(Stored data Opens)

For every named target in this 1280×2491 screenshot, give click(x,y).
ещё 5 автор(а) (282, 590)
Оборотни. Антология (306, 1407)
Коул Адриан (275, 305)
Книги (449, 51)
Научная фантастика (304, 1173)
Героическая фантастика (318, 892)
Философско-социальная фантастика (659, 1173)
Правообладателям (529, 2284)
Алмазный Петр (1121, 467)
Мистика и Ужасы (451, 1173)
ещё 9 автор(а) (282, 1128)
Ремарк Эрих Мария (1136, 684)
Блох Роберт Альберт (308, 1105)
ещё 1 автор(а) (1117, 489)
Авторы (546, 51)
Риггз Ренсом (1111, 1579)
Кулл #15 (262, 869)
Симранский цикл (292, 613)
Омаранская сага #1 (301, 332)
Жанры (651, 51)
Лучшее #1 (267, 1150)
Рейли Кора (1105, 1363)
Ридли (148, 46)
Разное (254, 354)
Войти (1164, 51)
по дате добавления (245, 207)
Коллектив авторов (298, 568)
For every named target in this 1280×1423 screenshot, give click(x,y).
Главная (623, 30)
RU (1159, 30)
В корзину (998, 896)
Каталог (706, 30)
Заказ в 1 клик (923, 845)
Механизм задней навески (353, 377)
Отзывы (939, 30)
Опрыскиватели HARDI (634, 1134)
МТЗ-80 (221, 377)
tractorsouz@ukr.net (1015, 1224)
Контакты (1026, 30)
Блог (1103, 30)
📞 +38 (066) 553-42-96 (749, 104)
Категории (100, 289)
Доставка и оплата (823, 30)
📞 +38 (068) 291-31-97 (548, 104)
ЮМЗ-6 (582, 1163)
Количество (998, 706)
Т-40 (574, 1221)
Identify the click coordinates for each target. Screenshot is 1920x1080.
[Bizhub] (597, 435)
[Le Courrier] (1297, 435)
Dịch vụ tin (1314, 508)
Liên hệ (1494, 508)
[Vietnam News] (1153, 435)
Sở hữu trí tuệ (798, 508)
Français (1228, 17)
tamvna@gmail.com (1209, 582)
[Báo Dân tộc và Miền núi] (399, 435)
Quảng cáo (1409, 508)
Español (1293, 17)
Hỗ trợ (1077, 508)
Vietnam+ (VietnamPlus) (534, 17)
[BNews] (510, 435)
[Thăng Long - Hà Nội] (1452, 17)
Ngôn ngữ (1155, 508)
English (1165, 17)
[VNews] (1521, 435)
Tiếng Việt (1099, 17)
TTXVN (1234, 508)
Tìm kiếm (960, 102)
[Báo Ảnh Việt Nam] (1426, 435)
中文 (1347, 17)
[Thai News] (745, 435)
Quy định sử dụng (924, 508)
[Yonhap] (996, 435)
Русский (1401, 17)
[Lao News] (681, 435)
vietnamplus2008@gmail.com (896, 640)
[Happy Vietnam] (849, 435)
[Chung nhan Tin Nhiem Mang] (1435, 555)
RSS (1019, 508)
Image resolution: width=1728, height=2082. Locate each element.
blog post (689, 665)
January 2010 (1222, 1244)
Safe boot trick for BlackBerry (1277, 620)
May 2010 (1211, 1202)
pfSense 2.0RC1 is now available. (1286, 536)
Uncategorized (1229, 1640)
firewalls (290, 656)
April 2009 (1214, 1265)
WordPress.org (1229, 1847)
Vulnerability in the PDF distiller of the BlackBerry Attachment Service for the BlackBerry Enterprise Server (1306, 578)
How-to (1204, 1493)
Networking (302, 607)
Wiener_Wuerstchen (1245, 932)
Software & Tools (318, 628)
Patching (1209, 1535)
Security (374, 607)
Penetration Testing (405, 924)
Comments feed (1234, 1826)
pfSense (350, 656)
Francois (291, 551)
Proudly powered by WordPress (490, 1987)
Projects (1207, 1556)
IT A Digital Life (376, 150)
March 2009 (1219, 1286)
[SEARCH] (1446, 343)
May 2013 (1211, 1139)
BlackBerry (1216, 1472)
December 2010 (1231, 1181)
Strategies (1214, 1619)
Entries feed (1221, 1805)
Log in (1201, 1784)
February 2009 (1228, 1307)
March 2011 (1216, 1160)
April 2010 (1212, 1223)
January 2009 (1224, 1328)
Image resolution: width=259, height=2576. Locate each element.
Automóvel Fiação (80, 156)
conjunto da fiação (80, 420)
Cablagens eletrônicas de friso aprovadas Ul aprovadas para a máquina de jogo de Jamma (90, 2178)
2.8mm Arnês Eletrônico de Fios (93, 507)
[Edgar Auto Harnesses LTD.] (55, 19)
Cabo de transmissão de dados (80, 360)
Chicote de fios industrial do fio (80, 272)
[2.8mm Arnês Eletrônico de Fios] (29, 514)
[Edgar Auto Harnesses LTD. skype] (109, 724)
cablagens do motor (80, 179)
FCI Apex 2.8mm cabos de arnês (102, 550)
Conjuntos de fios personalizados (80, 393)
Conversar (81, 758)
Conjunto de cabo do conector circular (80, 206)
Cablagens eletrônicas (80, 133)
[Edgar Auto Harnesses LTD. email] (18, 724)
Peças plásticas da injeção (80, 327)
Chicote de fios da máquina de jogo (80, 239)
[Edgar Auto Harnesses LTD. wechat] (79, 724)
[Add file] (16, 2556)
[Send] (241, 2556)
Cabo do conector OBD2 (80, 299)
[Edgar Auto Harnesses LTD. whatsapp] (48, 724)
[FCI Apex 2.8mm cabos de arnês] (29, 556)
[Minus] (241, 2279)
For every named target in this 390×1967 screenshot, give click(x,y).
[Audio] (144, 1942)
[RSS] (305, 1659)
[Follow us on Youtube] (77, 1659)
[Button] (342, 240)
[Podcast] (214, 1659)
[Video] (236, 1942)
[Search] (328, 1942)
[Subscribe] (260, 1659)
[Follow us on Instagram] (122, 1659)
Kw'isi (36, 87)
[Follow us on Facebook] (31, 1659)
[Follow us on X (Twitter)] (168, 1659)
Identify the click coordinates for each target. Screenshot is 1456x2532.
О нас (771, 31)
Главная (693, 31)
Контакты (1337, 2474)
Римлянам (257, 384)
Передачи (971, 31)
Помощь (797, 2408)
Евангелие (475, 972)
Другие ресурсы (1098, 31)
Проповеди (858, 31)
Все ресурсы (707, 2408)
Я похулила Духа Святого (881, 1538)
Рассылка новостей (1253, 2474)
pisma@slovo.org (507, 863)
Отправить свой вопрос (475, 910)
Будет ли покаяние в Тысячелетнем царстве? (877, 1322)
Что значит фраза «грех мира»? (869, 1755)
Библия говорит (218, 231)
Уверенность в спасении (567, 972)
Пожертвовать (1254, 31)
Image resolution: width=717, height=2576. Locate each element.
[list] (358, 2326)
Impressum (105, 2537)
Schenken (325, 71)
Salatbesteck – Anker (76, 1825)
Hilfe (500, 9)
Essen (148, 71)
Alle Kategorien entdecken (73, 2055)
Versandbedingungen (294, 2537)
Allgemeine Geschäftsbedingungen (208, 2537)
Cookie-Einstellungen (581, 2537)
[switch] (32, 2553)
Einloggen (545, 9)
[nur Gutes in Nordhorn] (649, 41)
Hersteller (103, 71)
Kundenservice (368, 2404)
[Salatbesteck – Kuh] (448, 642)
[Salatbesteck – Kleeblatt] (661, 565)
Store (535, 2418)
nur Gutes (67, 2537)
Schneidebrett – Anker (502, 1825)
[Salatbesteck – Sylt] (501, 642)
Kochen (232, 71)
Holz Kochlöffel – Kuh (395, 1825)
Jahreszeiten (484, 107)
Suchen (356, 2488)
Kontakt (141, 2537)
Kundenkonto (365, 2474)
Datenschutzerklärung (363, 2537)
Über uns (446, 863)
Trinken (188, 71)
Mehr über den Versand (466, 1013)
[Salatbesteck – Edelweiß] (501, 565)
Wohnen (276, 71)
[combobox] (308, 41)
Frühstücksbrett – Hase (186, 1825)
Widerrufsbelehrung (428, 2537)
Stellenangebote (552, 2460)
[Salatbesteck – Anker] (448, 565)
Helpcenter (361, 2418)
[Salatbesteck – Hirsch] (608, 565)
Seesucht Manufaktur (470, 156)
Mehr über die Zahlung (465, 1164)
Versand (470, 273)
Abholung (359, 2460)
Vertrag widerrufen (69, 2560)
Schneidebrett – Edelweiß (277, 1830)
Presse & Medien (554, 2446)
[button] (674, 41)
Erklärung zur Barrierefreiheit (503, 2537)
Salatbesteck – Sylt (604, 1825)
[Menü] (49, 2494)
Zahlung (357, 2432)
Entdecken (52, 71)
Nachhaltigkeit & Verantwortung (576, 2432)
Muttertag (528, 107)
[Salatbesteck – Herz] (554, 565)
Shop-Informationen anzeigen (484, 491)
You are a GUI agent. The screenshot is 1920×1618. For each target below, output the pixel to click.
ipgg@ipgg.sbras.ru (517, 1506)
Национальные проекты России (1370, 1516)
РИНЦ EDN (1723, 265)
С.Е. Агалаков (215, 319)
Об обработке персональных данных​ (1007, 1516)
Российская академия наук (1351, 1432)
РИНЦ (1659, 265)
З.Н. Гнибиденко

(Stored data Closes)

* **Required work**:
Here the output must be the lines above from the line with "Projects (1207, 1556)" to the line with "[Minus] (241, 2279)", both included, duplicated word for word and nothing else.

* **Exercise response**:
Projects (1207, 1556)
IT A Digital Life (376, 150)
March 2009 (1219, 1286)
[SEARCH] (1446, 343)
May 2013 (1211, 1139)
BlackBerry (1216, 1472)
December 2010 (1231, 1181)
Strategies (1214, 1619)
Entries feed (1221, 1805)
Log in (1201, 1784)
February 2009 (1228, 1307)
March 2011 (1216, 1160)
April 2010 (1212, 1223)
January 2009 (1224, 1328)
Image resolution: width=259, height=2576. Locate each element.
Automóvel Fiação (80, 156)
conjunto da fiação (80, 420)
Cablagens eletrônicas de friso aprovadas Ul aprovadas para a máquina de jogo de Jamma (90, 2178)
2.8mm Arnês Eletrônico de Fios (93, 507)
[Edgar Auto Harnesses LTD.] (55, 19)
Cabo de transmissão de dados (80, 360)
Chicote de fios industrial do fio (80, 272)
[2.8mm Arnês Eletrônico de Fios] (29, 514)
[Edgar Auto Harnesses LTD. skype] (109, 724)
cablagens do motor (80, 179)
FCI Apex 2.8mm cabos de arnês (102, 550)
Conjuntos de fios personalizados (80, 393)
Conversar (81, 758)
Conjunto de cabo do conector circular (80, 206)
Cablagens eletrônicas (80, 133)
[Edgar Auto Harnesses LTD. email] (18, 724)
Peças plásticas da injeção (80, 327)
Chicote de fios da máquina de jogo (80, 239)
[Edgar Auto Harnesses LTD. wechat] (79, 724)
[Add file] (16, 2556)
[Send] (241, 2556)
Cabo do conector OBD2 (80, 299)
[Edgar Auto Harnesses LTD. whatsapp] (48, 724)
[FCI Apex 2.8mm cabos de arnês] (29, 556)
[Minus] (241, 2279)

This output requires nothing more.